Меня занимало море: сейчас я его увижу. Силюсь рассмотреть из окна обрывки морского простора и вдруг застываю в изумлении: вот оно море. Оно мне показалось лазурной горой, уходящей в небо. Еще и еще повороты пути и, наконец, поезд останавливается у станции, прогремев по железной сетке скрещивающихся путей.
Я беру свой маленький чемоданчик и иду по незнакомым улицам Новороссийска. Мне хочется поскорей добраться до моря. Невдалеке от него снимаю скромный номер в частной гостинице и иду к набережной.
Вот оно плещется у моих ног. Лазурная вода отливает на солнце зеленоватыми отсветами, бесконечно приятными для глаз. Передо мною уже нет лазурной горы. Вместо неё разостлалось лазурное поле, скрывающееся за горизонтом и далекие волны нежились у призрачных горных берегов и одетых зеленью скал.
Воздух здесь такой, какого я не встречал нигде. Мне казалось — его можно было пить.
Несколько дней я предавался с упоением лежке на морском берегу и купанью. Я забыл обо всем: о своем скитальческом жребии, о темном, полном неизвестности, будущем. Странное безразличие ко всему овладело мною на берегу лазурных вод. Казалось — море погашает и стремление к новому и вечную неудовлетворенность, двигающую человека вперед и угнетающую его в этой земной юдоли.
В отделе землеустройства Черноморского земельного управления (Черокрзу) меня — загорелого и уже обвеянного морскими ветерками, встретили с удовольствием: был большой недостаток в землемерах, и я пришелся как раз кстати. Назначение на работу не замедлило состояться.
2. СОВЕТСКИЕ АГРОНОМЫ
В Туапсинском уездном земельном отделе обычная сутолока. Кабинет зава, насквозь прокуренный табаком, набит обычной советской публикой. Около стола уполномоченные земельных обществ, ожидающие землемеров, агрономы. Мы с уездным землеустроителем сидим против зава. Высокий рыжий украинец доказывает заву:
— Что же это такое, товарищ Францкевич, мы без малого год ждем землемера. Кругом идет землеустройство, а у нас нет.
— Зав спокойно возражает:
И не будет. В первую очередь землеустройство коллективов и поселков. А у вас хутора.
— Так в законе-ж сказано — выбирай какой хочешь способ, чи хутор, чи там коллектив, — возмущается рыжий.
— Сказано, сам знаю, сказано. Так где же вам землемеров взять? Вот он (кивок на меня) один приехал, а тянете в пять мест.
Украинец еще возражает, напоминает о каких-то обещаниях, но зав уже говорит с другими.
— Вот, товарищ Дубинкин, — обращается ко мне зав, — поедете в Джубгу. Здесь у нас как раз и агроном участковый.
Я оглядываюсь по указанному направлению и вижу худощавую девицу лет тридцати с папиросой во рту и толстым портфелем на коленях. Рядом с ней молодая практикантка из сельскохозяйственного вуза.
Мы условились относительно отъезда и из кабинета зава втроем направились на пристань.
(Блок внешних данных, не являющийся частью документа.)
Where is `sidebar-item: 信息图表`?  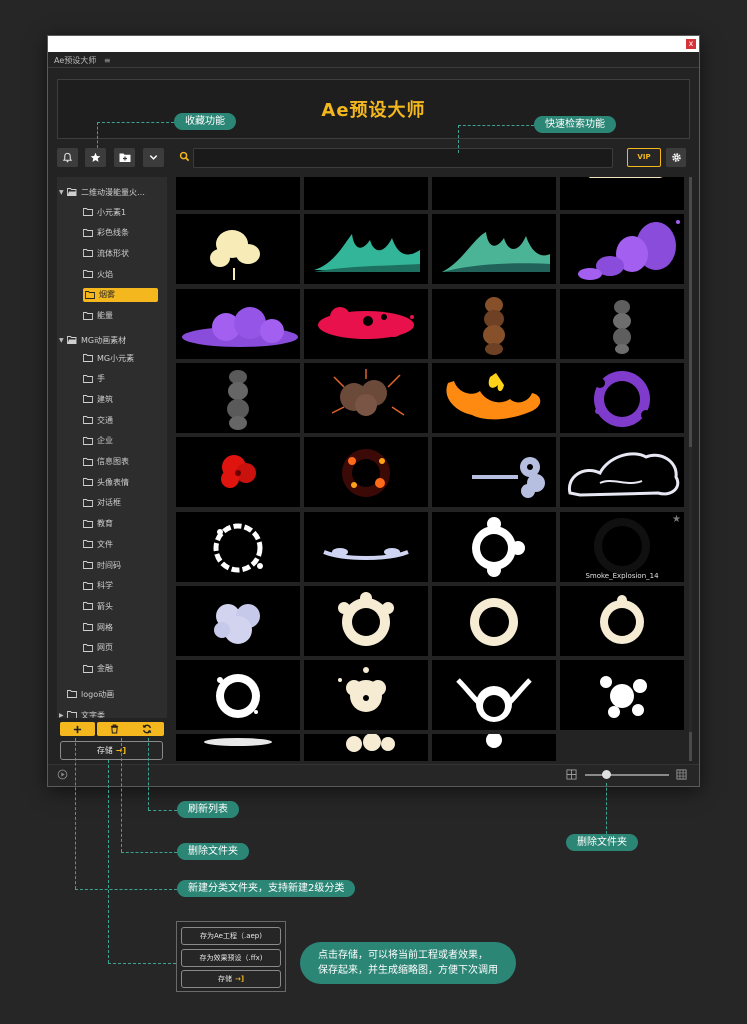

Вскоре должен был отойти пароход в Новороссикск, делающий остановку в Джубге. Пока мы устроились на берегу моря и начали с деловых разговоров.
Агроном Настя Дроздова окончила Екатеринодарский сельскохозяйственный институт в прошлом году и теперь работала участковым агрономом Джубгского участка. Живет она с матерью в курортном селе Джубге, верстах в семидесяти от Туапсе. её подруга Оксана Хвинар оканчивала курс того же института в будущем году и, здесь в Джубге, отбывала практику. По советскому обычаю я уже звал их только по именам.
— Как у вас обстоит дело с коллективизацией?
— Скверно, — цедит сквозь зубы Дроздова.